_Material_
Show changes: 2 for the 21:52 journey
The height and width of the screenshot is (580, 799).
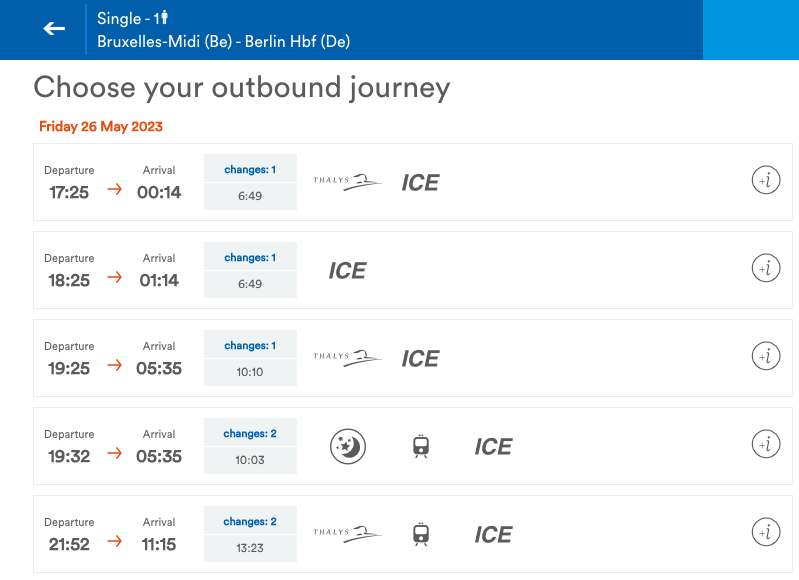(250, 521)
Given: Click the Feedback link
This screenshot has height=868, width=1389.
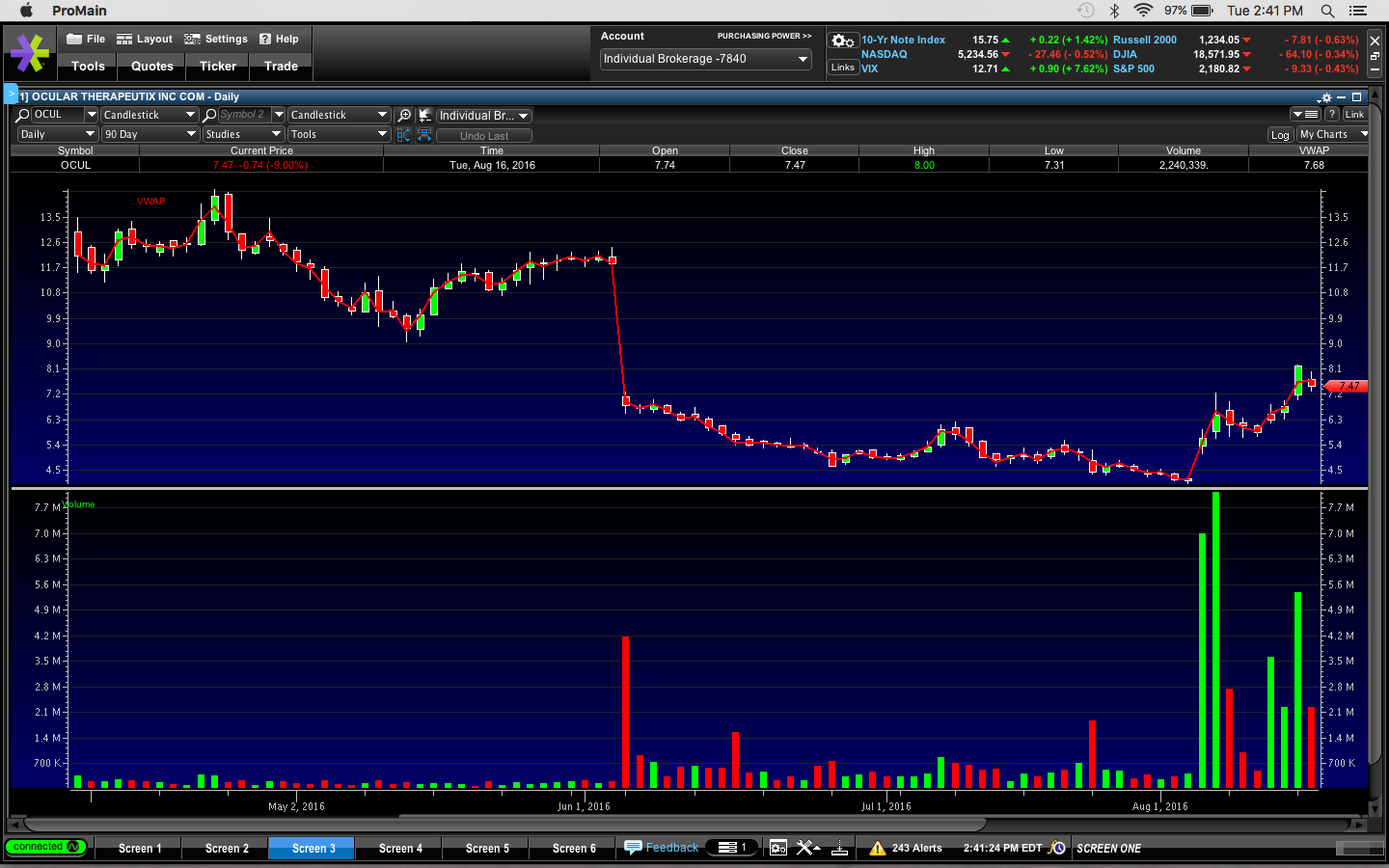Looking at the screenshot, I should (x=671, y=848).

---

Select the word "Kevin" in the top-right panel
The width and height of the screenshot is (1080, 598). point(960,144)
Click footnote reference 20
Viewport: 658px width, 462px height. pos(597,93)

_The request_
Return every line of the material above that contains the string "width", matching case exactly.

_Task result_
The height and width of the screenshot is (580, 799).
This screenshot has height=868, width=1389.
The width and height of the screenshot is (1080, 598). point(960,144)
Viewport: 658px width, 462px height. pos(597,93)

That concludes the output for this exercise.